Ora a EP - Estradas de Portugal (Através do DL nº 239/2004, de 21 de dezembro..., o Instituto das Estradas de Portugal (IEP), foi transformado em entidade pública empresarial, com a denominação de EP — Estradas de Portugal, E.P.E.) é uma entidade pública empresarial, sujeita ao poder de superintendência e de tutela do Ministro das Obras Públicas, Transportes e Comunicações e aos poderes de tutela conjunta dos Ministros das Finanças e da Administração Pública e das Obras Públicas, Transportes e Comunicações, sendo ela quem representa o Estado como autoridade nacional de estradas em relação às infra-estruturas rodoviárias concessionadas e não concessionadas (arts. 7º e 8º do DL nº 239/2004, de 21 de dezembro), pelo que, dado o caráter público desta entidade, podemos concluir, segundo o critério estatutário (que combina sujeitos, fins e meios), que estamos perante uma relação jurídica pública (vd. José Carlos Vieira de Andrade no Manual “A Justiça Administrativa”, 6ª Edição, p. 57).»
· «Demanda, aqui, a A. a Estradas de Portugal, EPE, na qualidade de responsável pela concessão da obra de construção da auto-estrada (enquanto modo de lograr a execução da obra, tarefa legalmente atribuída) e a AENOR — Auto Estradas do Norte, SA, na qualidade de concessionária e dona da obra de construção, de que terão resultado eventuais danos para si.
Nos termos da lei, incluem-se no objeto da EP — Estradas de Portugal, E.P.E.: a) Assegurar a conceção, a construção, a conservação e a exploração da rede rodoviária nacional; b)...; c) Exercer, de acordo com as orientações do Governo, os poderes e as faculdades do concedente previstos nos contratos de concessão e zelar pela qualidade das infra-estruturas concessionadas assegurando a execução das respetivas obrigações contratuais; d)...; e)....; f) Assegurar a fiscalização, o acompanhamento e a assistência técnica nas fases de execução de empreendimentos rodoviários e zelar pela sua qualidade técnica e económica, em todas as fases de execução; g)...; h)...; i)...; j)....
No âmbito das funções caraterizadas nas alíneas a), c) e f) se inscreve a construção da rodovia em causa.
Razão pela qual, tal como os AA alicerçam os seus pedidos, a atividade da 1ª R., na realização de uma função e poder públicos (...) mediante um acordo de concessão e a posterior adjudicação às demais firmas da empreitada “pública” (com poderes de controlo da execução da obra, conforme da lei resulta, para a 1ª R.), não pode deixar de se considerar emergente de ato de gestão pública....»
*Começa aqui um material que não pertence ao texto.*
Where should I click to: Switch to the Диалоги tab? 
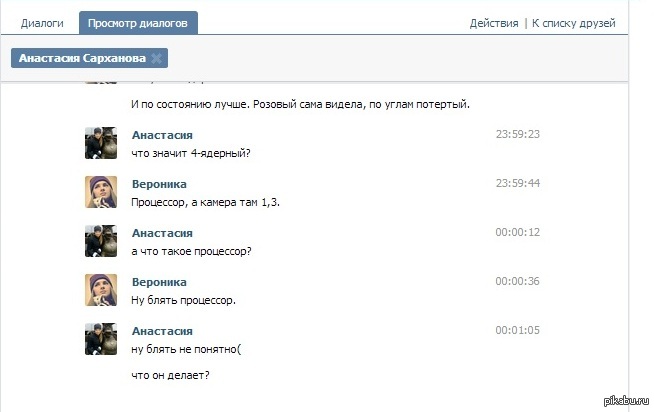pyautogui.click(x=42, y=23)
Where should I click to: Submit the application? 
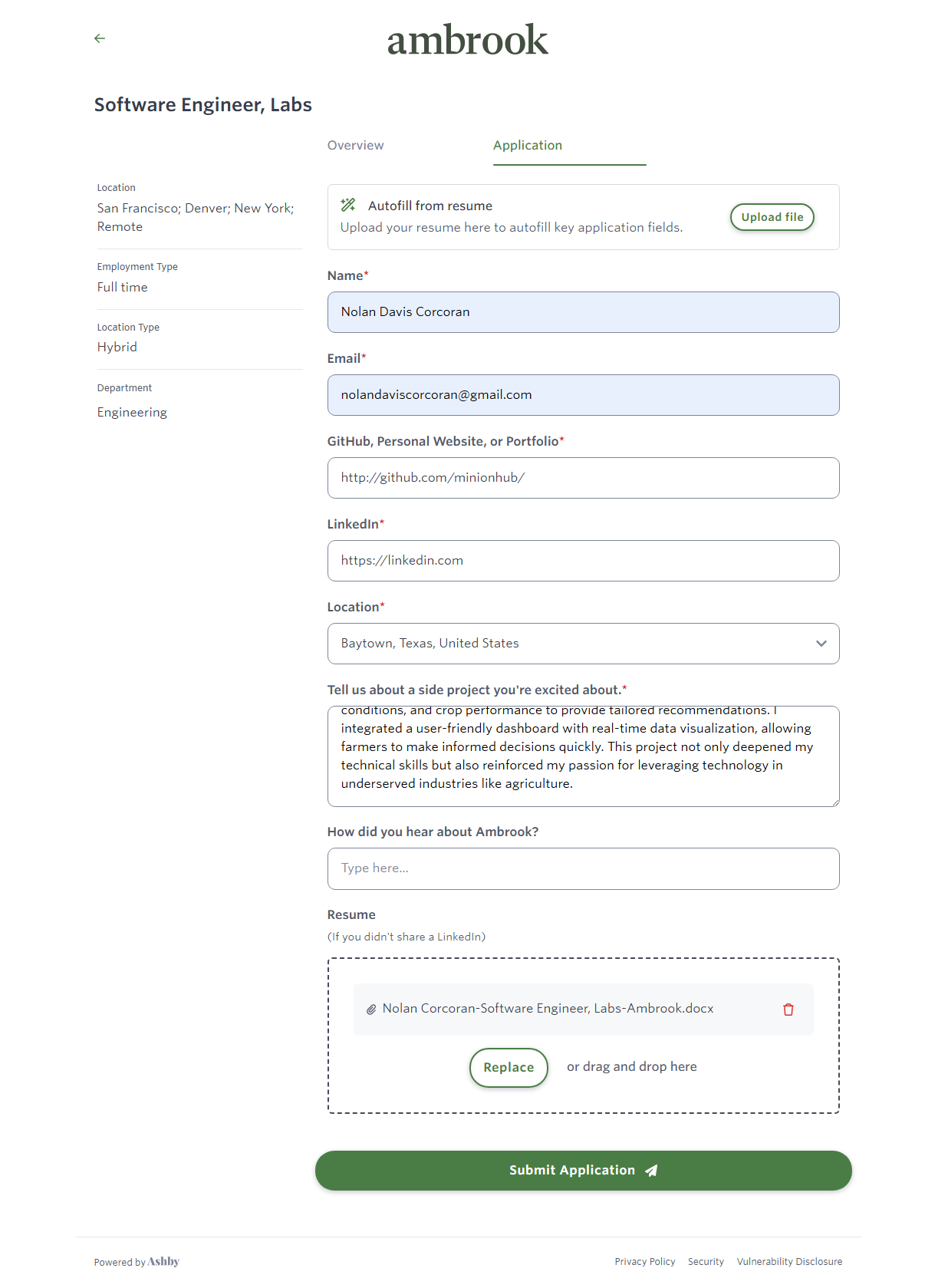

• «A questão (gestão pública/gestão privada) seria relevante..., caso a ação tivesse sido instaurada antes de 01.01.2004, data da entrada em vigor do novo ETAF...»
• «[n]os termos do estatuído na al.f) do citado art. 4º, nº 1, do ETAF em vigor, compete aos Tribunais de jurisdição administrativa e fiscal a apreciação de litígios que tenham nomeadamente por objeto questões em que, nos termos da lei, haja lugar a responsabilidade civil extracontratual das pessoas coletivas de direito público, incluindo a resultante do exercício da função jurisdicional e da função legislativa.
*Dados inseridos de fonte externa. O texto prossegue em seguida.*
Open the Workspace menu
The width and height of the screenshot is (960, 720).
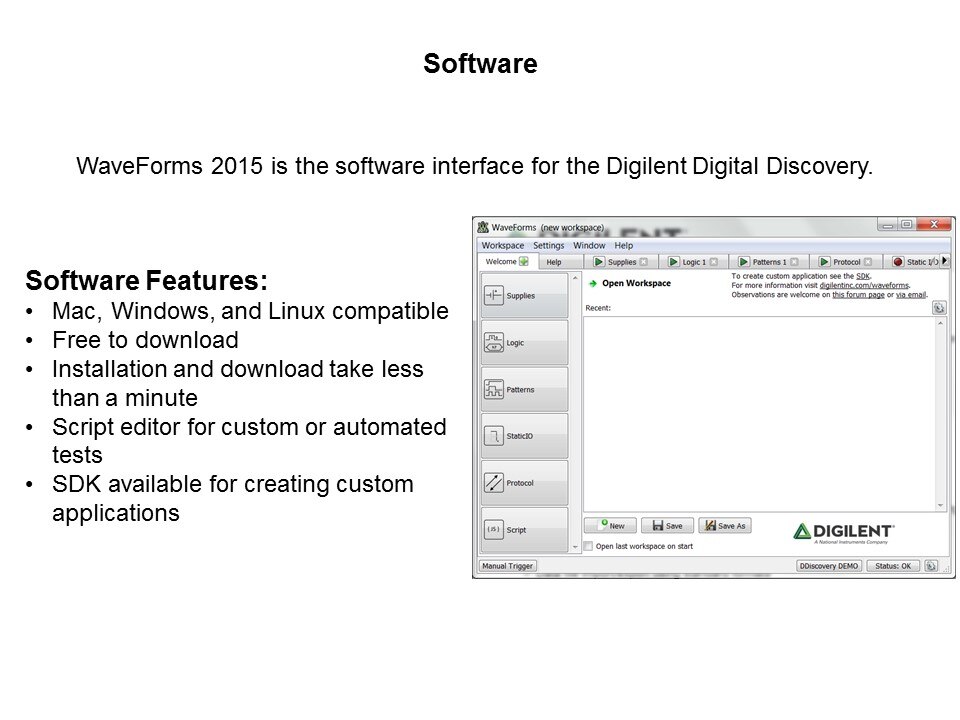(x=502, y=245)
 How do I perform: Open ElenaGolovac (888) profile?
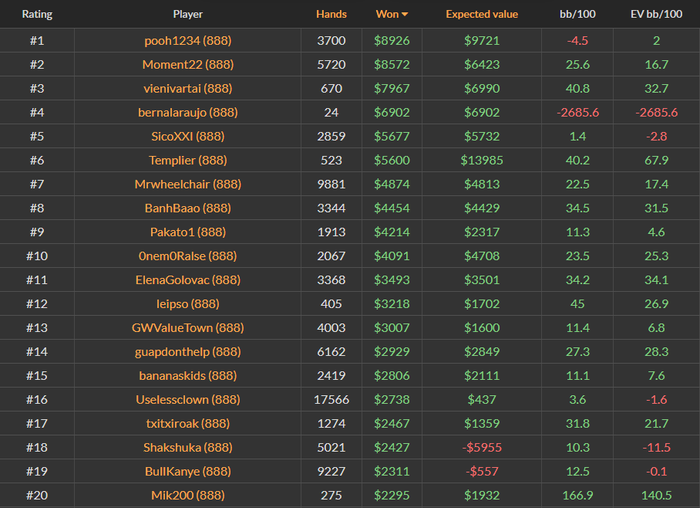[x=188, y=280]
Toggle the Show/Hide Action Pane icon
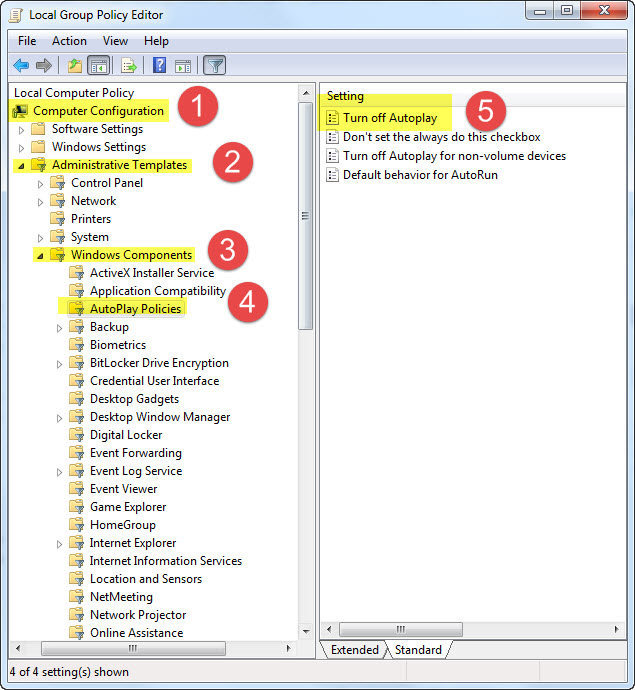635x690 pixels. [183, 66]
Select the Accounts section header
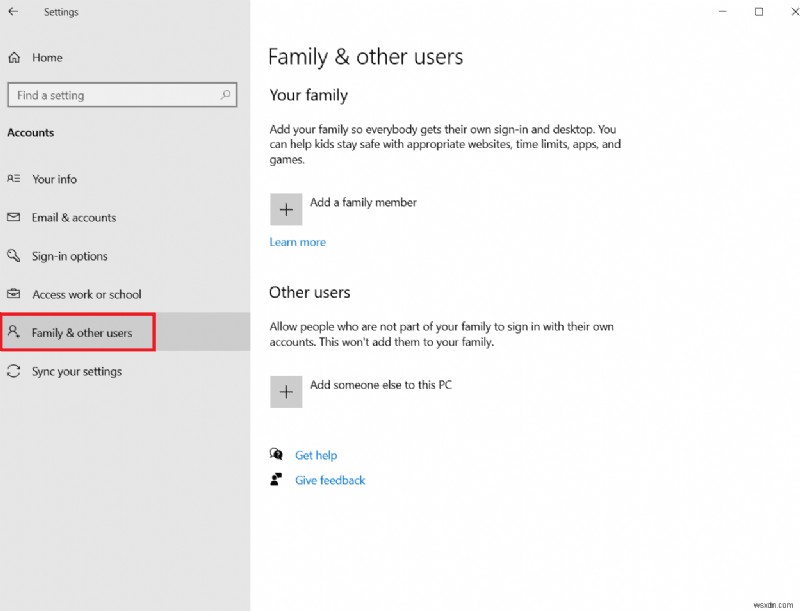Screen dimensions: 800x611 31,132
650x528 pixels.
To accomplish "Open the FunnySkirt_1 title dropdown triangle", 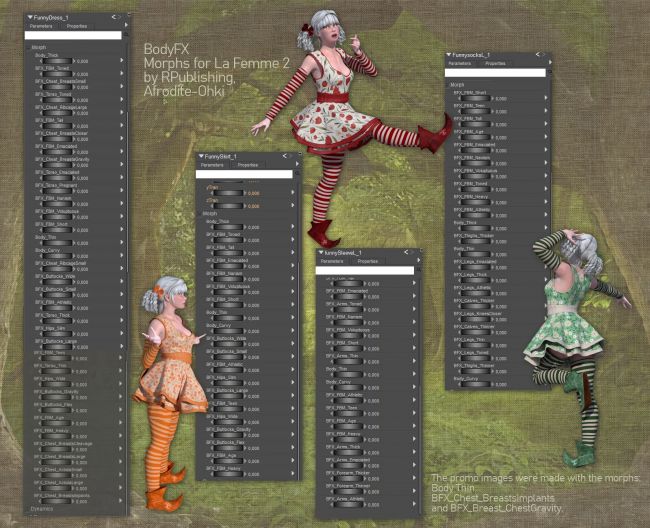I will (201, 156).
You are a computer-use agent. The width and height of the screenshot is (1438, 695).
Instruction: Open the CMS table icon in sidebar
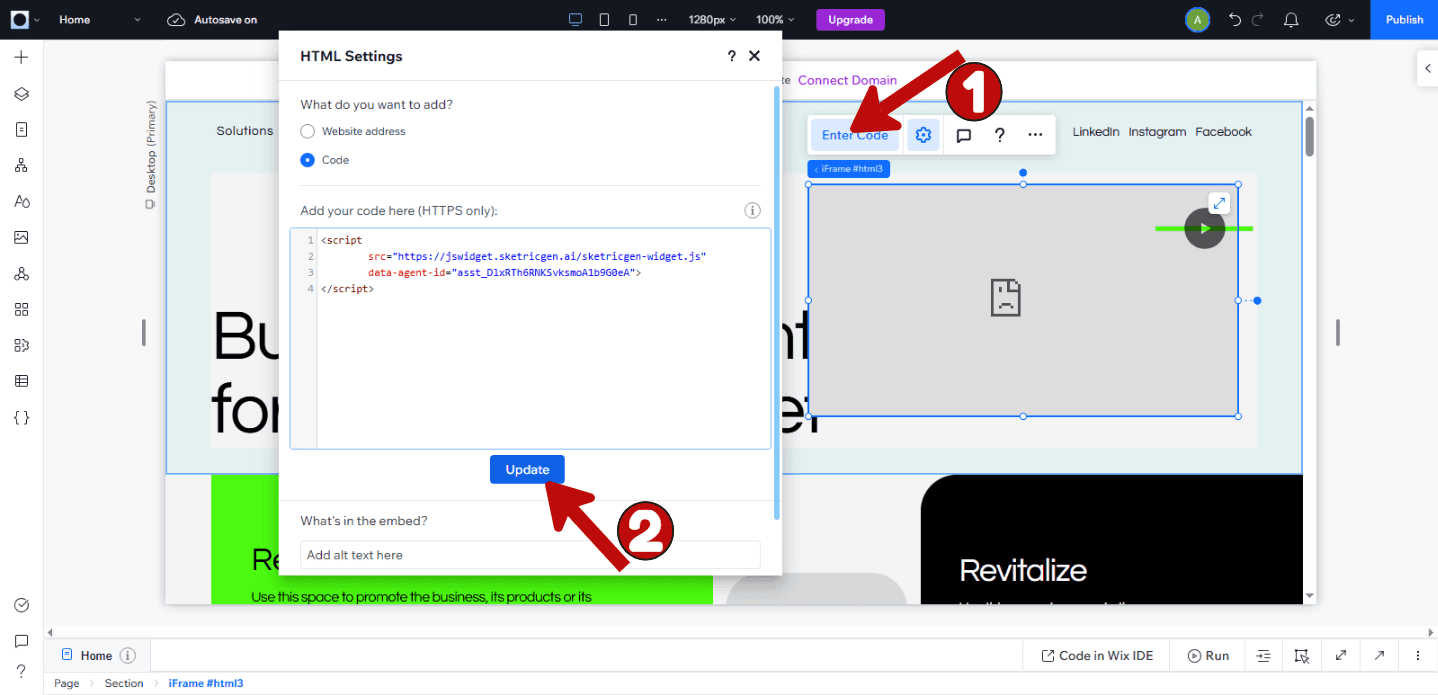pyautogui.click(x=21, y=381)
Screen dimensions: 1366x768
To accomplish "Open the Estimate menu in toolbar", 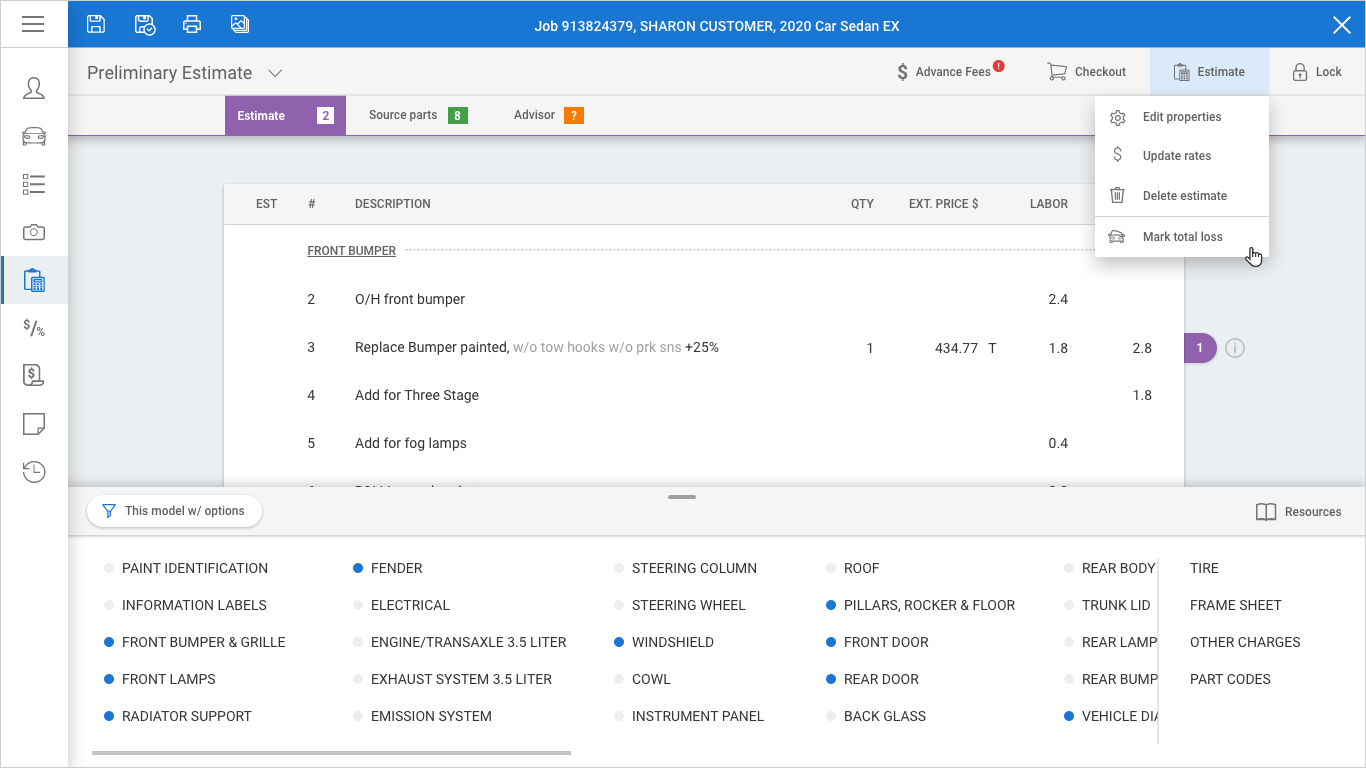I will [x=1209, y=72].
A partir da entrada em vigor da citada lei, todas a ações por responsabilidade civil extracontratual das pessoas coletivas de direito público são da competência dos tribunais administrativos.
Aliás, das “Linhas Gerais da Reforma do Contencioso Administrativo” (...) deduz-se explicitamente que tenha sido esse um dos objetivos da reforma, pois aí se deixa expressa a seguinte afirmação:
«...o ETAF também atribui competência aos tribunais da jurisdição administrativa para apreciarem todos os pedidos indemnizatórios fundados em responsabilidade civil extracontratual das pessoas coletivas públicas, eliminando o atual critério delimitador da natureza pública ou privada do ato de gestão que gera o pedido, causador de grandes incertezas na determinação do tribunal competente...».
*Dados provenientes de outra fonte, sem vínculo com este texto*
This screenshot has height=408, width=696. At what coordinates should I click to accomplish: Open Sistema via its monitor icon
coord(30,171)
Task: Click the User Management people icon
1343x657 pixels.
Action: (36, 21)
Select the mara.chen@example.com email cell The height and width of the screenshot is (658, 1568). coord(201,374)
• «No caso decidendo, dado o caráter evidentemente público do demandado Estradas de Portugal — E.P.E., podemos concluir, segundo o critério estatutário (que combina sujeitos, fins e meios), que estamos perante uma relação jurídica pública (...) acrescendo a integração da atividade em causa (a construção de estradas) no âmbito estatutário do organismo público em apreço, com o que (fica) caraterizada uma evidente função pública administrativa.»
• «Por fim, tendo em consideração que as obras públicas podem ser executadas por empreitada, concessão ou administração direta (art. 1º, nº 2 do DL nº 59/99, de 2 de março) e que por essa razão se encontra nestes autos, no lado passivo e em litisconsórcio voluntário (art. 27º do C. Processo Civil), empreiteiros e concessionária (bem como Companhias Seguradoras), resta agora saber se este tribunal será competente para apreciar do mérito da ação relativamente a estas partes. Ainda aqui se dirá que não. E isso desde logo porque, como preceitua o art. 10º do Código de Processo dos Tribunais Administrativos (C.P.T.A.), «Cada ação deve ser proposta contra a outra parte da relação material controvertida e, quando for caso disso, contra as pessoas ou entidades titulares de interesses contrapostos aos do A.» - nº 1 -, podendo «(...) ser demandados particulares ou concessionários, no âmbito de relações administrativas que os envolvam com entidades públicas ou com outros particulares» - nº 7.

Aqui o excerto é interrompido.